Süreç yönetimi genellikle "Matris Organizasyon Yapıları" ile hayata geçirilir. Matris yapılar, dikey ve yatay ihtiyaçları dengeli bir şekilde ele alarak, birim yönetimi ile süreç yönetimini birleştiren organizasyon yapılarıdır. Bu yapıda, bireyler birden fazla yöneticinin sorumluluğunu üstlenir; hem kendi birim yöneticisine hem de süreçten sorumlu "Süreç Yöneticisi" veya "Koordinatörüne" rapor verir. İlk bakışta, farklı kişilere iki yönlü raporlama zorluklar doğurabileceğini düşünebiliriz; ancak matris yapı içinde hangi konularda hangi yöneticiye raporlama yapılacağı ve hangi yöneticiye karşı ne tür sorumlulukların üstlenileceği net bir şekilde belirlendiğinde, bu süreç sorunsuz bir şekilde uygulanabilir ve süreçlerin etkin ve verimli bir şekilde akışı sağlanabilir.

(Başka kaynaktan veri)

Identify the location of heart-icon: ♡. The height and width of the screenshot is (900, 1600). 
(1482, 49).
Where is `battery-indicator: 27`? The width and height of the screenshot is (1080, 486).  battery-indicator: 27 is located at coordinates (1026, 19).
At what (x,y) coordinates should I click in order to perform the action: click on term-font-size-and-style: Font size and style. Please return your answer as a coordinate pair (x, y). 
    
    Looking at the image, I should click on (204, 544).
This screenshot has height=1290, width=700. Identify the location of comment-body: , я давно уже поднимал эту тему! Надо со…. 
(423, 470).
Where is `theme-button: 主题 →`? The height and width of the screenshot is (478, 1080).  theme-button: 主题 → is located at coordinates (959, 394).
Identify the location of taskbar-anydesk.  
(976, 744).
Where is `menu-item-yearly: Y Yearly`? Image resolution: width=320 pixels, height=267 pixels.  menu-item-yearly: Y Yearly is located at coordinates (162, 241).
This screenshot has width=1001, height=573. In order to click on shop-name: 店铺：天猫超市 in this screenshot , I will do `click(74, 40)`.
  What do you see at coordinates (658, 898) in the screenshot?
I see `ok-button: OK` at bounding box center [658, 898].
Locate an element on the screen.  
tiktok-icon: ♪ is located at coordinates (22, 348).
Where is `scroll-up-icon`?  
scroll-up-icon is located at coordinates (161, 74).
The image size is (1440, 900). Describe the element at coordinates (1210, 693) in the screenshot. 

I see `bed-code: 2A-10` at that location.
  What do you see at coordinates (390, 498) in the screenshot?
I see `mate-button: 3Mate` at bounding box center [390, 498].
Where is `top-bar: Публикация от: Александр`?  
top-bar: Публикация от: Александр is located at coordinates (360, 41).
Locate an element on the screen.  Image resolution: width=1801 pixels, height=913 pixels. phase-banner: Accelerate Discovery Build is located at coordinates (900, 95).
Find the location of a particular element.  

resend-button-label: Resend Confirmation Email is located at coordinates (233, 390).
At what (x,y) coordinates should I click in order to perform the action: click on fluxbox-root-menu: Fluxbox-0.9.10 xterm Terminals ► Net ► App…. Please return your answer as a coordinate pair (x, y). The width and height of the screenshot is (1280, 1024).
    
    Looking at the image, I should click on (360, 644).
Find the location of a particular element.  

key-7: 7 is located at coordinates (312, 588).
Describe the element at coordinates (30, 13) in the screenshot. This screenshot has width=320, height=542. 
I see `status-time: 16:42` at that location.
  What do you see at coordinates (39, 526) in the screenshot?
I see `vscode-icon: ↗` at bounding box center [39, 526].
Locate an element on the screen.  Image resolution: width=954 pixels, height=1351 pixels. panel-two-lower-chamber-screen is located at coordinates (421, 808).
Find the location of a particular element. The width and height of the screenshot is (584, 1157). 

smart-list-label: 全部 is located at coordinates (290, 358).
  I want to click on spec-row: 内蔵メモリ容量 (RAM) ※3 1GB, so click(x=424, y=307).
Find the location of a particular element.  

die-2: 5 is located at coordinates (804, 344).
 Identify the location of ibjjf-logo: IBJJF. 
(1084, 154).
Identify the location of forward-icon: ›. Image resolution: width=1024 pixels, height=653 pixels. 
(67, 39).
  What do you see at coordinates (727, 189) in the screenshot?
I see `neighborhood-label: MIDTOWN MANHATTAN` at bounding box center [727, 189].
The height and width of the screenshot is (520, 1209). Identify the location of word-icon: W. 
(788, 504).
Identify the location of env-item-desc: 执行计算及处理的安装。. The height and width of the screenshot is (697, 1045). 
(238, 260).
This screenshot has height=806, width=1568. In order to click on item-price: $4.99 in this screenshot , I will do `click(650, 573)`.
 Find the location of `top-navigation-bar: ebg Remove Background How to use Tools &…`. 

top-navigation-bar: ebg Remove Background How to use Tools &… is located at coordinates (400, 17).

Özetle, Süreç Yöneticisi/Koordinatörü, birimlerdeki süreçlerden sorumlu olan kişilere karşı "amirlik" yetkisine sahip değildir. Genellikle rolü, sürecin başından sonuna kadar uygun "kontrol noktaları" belirlemek, her aşamada etkin veri takibi ve raporlama yapmak, süreçteki aksamaları hızlı bir şekilde belirlemek ve gerektiğinde uyarılarda bulunmak, gerekli geri bildirimleri zamanında sağlamak, süreçte yer alan aktörlerin performansını ölçmek ve raporlamaktır.